* _Exercise instructions_:
Exactly the lines starting at the line containing "Click Swift's +0.6 % trend value" and ending at the line containing "The image size is (613, 786)." are to be written out from the listing below, both included.

* _Supplied data_:

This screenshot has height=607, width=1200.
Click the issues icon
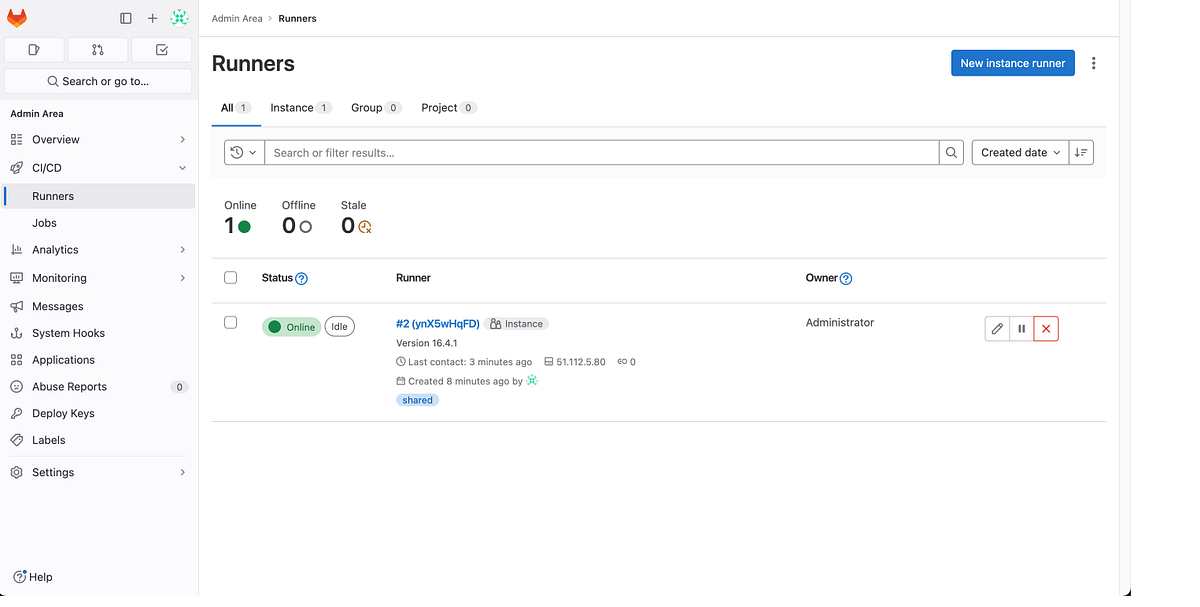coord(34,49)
* * *
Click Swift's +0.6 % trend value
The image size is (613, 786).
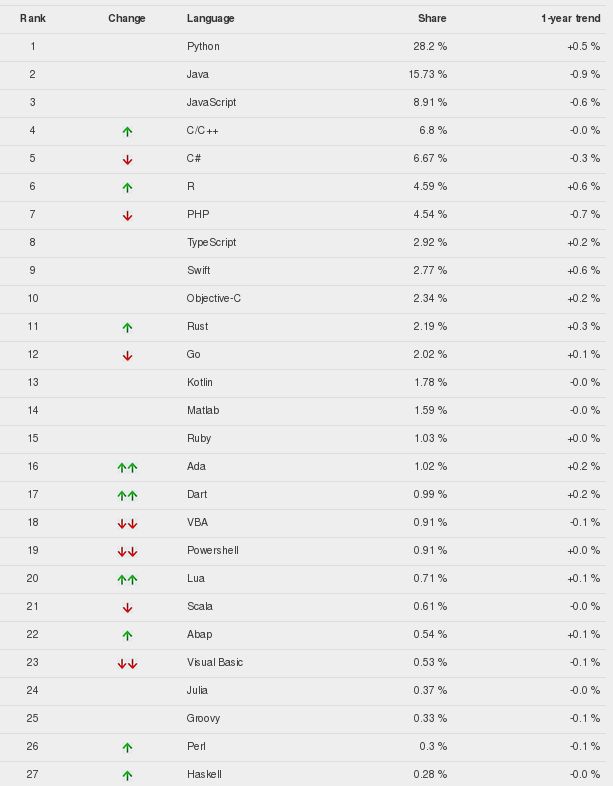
* * *
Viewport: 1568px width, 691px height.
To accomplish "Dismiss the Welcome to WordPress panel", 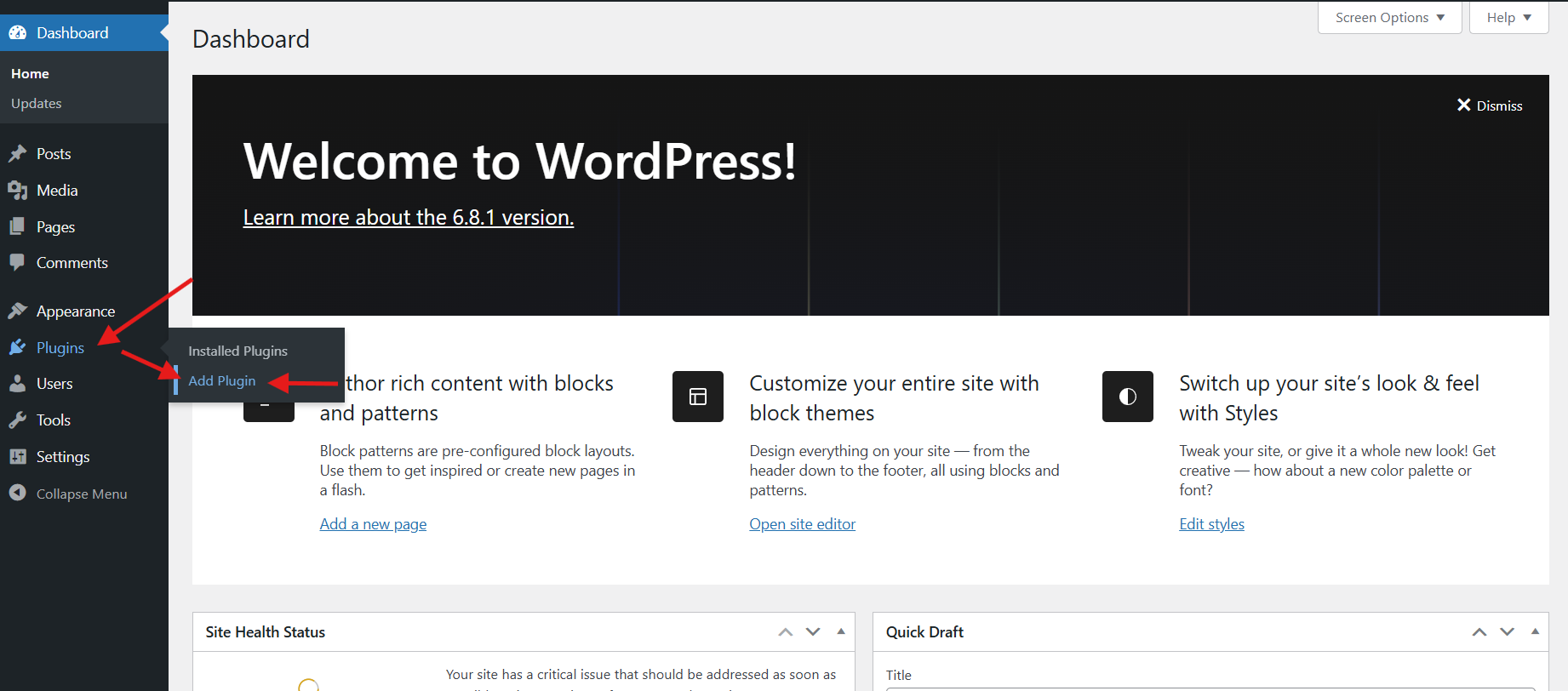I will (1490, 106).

* _Task result_:
Click Swift's +0.6 % trend value
The image size is (613, 786).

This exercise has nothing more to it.